═══ Dataset
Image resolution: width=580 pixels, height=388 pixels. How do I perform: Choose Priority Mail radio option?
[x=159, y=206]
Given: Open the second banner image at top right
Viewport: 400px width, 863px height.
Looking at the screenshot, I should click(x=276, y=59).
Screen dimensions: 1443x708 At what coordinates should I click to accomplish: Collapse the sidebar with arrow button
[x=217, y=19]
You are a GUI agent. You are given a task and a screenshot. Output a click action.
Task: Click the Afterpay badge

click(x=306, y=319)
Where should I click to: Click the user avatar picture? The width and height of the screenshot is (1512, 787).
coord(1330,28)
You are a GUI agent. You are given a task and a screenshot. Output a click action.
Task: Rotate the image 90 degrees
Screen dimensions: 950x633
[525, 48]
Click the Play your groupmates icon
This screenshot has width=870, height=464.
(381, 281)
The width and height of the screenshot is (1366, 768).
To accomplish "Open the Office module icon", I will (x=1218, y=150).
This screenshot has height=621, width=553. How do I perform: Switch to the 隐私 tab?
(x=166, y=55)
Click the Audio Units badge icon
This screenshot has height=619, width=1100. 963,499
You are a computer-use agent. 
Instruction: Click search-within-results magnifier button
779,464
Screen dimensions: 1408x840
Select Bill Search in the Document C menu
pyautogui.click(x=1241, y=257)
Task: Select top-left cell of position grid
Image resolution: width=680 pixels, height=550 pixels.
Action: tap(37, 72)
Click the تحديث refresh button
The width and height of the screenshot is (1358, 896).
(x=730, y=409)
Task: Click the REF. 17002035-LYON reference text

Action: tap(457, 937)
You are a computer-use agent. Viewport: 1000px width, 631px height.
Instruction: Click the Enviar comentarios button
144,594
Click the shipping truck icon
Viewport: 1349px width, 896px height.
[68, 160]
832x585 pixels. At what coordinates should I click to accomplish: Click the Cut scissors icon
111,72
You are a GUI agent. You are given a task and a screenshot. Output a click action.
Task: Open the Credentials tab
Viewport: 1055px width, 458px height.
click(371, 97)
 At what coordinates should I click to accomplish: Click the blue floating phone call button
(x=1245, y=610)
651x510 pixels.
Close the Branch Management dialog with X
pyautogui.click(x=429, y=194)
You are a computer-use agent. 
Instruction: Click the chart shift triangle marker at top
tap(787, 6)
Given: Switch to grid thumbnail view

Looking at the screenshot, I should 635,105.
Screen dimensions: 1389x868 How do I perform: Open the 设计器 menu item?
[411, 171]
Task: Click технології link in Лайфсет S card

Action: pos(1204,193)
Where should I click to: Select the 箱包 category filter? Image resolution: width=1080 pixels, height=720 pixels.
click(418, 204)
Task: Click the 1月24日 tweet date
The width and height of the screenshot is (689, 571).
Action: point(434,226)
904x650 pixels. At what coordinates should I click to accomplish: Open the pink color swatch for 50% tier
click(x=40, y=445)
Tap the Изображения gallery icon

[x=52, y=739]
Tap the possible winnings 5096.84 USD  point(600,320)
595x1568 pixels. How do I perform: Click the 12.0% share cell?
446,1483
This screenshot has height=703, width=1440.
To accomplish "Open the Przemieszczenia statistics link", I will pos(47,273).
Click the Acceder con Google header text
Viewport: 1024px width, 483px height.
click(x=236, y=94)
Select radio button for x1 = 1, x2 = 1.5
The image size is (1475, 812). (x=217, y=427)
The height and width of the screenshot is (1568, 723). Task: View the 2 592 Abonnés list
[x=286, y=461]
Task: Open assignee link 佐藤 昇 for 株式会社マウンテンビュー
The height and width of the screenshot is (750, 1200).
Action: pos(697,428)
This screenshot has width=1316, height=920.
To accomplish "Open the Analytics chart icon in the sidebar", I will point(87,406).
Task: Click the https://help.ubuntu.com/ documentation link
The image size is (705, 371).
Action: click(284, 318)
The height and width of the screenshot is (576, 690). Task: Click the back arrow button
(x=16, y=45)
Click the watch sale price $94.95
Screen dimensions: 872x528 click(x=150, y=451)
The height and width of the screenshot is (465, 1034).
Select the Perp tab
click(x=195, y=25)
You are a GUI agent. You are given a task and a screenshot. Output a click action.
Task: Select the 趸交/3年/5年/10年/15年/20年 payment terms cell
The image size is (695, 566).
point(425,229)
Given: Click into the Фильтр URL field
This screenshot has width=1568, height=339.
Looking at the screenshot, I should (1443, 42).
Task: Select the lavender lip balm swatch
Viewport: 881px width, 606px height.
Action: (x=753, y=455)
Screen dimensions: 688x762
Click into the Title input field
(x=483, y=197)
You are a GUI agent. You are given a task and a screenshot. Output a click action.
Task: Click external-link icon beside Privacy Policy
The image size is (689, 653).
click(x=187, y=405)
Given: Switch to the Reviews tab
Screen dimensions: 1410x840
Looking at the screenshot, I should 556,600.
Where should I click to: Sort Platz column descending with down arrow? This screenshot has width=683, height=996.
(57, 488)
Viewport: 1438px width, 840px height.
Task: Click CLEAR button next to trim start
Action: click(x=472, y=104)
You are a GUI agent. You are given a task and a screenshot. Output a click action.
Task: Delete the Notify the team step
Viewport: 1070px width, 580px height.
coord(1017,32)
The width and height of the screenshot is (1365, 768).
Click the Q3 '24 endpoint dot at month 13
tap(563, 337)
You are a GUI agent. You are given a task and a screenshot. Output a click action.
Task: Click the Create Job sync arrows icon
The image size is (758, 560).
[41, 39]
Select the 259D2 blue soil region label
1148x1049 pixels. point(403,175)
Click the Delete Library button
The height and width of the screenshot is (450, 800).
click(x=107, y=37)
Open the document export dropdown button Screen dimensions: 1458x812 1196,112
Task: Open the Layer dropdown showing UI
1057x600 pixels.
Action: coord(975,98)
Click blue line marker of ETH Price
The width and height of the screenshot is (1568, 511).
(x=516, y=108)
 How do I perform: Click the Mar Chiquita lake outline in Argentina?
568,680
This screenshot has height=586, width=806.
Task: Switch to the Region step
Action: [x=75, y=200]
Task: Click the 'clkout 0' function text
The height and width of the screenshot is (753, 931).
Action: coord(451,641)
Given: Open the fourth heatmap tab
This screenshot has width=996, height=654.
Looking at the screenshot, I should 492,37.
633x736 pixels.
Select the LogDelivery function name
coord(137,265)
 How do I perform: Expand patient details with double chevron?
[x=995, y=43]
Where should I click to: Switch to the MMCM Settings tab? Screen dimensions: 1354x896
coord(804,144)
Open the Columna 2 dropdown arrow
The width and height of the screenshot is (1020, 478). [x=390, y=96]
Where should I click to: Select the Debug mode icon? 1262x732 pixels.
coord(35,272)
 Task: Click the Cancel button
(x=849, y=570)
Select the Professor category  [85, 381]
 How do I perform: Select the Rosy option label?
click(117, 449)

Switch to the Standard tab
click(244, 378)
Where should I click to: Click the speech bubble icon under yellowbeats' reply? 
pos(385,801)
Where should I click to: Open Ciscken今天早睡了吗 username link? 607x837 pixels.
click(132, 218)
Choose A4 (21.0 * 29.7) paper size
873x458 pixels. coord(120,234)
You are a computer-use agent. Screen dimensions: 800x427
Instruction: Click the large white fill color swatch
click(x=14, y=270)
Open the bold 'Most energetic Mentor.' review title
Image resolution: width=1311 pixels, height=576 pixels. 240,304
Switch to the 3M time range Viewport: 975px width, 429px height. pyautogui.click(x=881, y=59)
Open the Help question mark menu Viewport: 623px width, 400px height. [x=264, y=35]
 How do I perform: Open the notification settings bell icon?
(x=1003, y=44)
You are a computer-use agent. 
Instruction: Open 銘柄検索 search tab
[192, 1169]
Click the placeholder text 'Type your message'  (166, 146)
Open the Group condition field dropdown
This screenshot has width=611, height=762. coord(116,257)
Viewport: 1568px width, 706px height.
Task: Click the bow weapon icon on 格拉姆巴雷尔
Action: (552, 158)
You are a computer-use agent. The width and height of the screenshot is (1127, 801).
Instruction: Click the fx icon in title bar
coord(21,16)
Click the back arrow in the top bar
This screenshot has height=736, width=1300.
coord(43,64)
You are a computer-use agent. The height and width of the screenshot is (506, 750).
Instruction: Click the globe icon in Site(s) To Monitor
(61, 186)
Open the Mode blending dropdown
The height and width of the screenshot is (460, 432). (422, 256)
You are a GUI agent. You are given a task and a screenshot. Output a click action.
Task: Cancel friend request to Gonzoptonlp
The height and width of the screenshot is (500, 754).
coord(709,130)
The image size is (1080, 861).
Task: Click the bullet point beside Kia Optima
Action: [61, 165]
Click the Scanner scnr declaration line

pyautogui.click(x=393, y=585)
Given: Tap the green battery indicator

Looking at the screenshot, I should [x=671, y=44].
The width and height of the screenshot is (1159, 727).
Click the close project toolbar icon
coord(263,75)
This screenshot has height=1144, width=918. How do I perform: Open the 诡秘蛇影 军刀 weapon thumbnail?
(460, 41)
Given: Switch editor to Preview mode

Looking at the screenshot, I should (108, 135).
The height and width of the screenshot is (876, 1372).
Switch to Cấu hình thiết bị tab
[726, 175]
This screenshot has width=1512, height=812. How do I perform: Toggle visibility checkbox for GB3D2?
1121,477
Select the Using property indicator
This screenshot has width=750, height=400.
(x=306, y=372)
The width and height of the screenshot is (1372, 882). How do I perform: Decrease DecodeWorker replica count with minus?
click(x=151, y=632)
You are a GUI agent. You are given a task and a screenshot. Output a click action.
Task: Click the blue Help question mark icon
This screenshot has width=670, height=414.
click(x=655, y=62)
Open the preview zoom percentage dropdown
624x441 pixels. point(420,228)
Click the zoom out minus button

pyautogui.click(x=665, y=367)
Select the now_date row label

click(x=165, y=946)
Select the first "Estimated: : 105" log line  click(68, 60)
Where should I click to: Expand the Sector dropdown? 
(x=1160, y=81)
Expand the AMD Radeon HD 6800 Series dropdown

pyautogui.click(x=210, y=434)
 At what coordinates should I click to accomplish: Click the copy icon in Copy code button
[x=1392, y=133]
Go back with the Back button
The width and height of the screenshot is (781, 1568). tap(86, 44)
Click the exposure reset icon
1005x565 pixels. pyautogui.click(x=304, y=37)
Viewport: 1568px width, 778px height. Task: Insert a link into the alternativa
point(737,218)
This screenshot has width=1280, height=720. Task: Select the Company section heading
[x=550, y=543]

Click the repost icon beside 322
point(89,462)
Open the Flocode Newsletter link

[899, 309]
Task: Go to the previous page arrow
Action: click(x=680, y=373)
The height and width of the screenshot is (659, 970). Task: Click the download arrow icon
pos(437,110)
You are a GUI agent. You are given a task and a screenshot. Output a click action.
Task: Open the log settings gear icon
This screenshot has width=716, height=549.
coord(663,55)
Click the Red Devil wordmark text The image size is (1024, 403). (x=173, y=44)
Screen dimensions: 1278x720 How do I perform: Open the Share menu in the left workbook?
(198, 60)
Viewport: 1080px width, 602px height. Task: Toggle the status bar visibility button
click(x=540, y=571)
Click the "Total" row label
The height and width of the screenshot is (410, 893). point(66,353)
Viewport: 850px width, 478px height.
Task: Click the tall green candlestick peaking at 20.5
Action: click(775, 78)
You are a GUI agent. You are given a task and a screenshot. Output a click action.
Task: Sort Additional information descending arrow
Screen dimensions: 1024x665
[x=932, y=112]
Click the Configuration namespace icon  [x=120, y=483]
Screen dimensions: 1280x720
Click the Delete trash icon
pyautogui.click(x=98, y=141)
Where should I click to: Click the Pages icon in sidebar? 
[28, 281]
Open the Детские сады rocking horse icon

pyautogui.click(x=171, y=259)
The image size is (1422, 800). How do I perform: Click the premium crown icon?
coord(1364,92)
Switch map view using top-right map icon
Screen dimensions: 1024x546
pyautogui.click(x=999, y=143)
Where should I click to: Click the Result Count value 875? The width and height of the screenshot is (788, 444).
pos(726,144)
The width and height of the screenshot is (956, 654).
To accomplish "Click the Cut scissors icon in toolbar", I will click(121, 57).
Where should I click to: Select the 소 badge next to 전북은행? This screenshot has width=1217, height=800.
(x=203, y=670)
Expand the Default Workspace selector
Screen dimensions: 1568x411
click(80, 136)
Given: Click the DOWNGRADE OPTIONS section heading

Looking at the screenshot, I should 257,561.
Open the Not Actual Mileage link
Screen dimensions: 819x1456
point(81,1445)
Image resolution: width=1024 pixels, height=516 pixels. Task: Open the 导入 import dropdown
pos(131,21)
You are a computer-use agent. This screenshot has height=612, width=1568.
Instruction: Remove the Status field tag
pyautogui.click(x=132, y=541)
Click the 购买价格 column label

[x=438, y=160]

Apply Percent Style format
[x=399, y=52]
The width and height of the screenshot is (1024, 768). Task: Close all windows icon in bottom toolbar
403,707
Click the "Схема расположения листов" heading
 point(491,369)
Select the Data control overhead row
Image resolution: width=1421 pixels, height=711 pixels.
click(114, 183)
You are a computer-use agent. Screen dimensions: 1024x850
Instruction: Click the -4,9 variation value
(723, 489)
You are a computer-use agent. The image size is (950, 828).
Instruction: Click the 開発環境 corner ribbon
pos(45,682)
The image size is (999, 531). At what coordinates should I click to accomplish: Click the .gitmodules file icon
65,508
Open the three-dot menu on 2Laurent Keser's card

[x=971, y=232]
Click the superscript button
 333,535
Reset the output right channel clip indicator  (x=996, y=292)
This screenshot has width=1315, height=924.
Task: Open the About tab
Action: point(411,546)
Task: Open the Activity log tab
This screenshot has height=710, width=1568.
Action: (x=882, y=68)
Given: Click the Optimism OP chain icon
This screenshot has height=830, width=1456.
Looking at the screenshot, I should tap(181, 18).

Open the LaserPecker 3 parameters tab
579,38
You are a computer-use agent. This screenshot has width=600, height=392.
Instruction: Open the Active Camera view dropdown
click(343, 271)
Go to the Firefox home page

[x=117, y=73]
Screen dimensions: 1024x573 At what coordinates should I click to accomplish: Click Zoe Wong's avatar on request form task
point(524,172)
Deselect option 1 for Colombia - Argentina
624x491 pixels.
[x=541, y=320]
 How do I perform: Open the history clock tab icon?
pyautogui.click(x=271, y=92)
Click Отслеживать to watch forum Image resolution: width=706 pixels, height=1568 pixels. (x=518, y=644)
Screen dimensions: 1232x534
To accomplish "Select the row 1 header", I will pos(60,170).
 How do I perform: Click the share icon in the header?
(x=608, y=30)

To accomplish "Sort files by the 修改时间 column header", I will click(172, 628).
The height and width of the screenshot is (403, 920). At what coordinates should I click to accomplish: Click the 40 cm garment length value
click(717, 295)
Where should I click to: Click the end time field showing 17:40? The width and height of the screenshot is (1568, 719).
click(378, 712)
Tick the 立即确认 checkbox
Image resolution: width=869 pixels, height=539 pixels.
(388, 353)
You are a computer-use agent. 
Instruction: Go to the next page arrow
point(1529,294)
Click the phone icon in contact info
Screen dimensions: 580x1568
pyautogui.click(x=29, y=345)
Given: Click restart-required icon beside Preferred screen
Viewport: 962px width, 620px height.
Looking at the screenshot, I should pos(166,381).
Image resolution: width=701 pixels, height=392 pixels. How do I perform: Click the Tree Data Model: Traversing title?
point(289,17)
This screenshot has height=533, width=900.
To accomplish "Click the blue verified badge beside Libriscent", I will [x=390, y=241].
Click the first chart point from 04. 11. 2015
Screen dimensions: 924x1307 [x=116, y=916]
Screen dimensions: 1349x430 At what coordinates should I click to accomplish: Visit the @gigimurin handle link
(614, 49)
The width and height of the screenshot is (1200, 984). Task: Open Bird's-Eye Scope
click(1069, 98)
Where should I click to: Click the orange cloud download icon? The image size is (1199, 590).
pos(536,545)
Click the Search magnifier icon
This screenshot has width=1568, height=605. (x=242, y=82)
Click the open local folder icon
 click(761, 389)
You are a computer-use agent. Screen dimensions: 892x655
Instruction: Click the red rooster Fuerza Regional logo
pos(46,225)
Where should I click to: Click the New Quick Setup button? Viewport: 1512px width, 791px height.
══════
▸ **Task brief**:
One inclusive range is required: first line of the data through the line containing "Task: Select top-left cell of position grid". Set it down exactly and output nothing else.

▸ **Response**:
Image resolution: width=580 pixels, height=388 pixels. How do I perform: Choose Priority Mail radio option?
[x=159, y=206]
Given: Open the second banner image at top right
Viewport: 400px width, 863px height.
Looking at the screenshot, I should click(x=276, y=59).
Screen dimensions: 1443x708 At what coordinates should I click to accomplish: Collapse the sidebar with arrow button
[x=217, y=19]
You are a GUI agent. You are given a task and a screenshot. Output a click action.
Task: Click the Afterpay badge

click(x=306, y=319)
Where should I click to: Click the user avatar picture? The width and height of the screenshot is (1512, 787).
coord(1330,28)
You are a GUI agent. You are given a task and a screenshot. Output a click action.
Task: Rotate the image 90 degrees
Screen dimensions: 950x633
[525, 48]
Click the Play your groupmates icon
This screenshot has width=870, height=464.
(381, 281)
The width and height of the screenshot is (1366, 768).
To accomplish "Open the Office module icon", I will (x=1218, y=150).
This screenshot has height=621, width=553. How do I perform: Switch to the 隐私 tab?
(x=166, y=55)
Click the Audio Units badge icon
This screenshot has height=619, width=1100. 963,499
You are a computer-use agent. 
Instruction: Click search-within-results magnifier button
779,464
Screen dimensions: 1408x840
Select Bill Search in the Document C menu
pyautogui.click(x=1241, y=257)
Task: Select top-left cell of position grid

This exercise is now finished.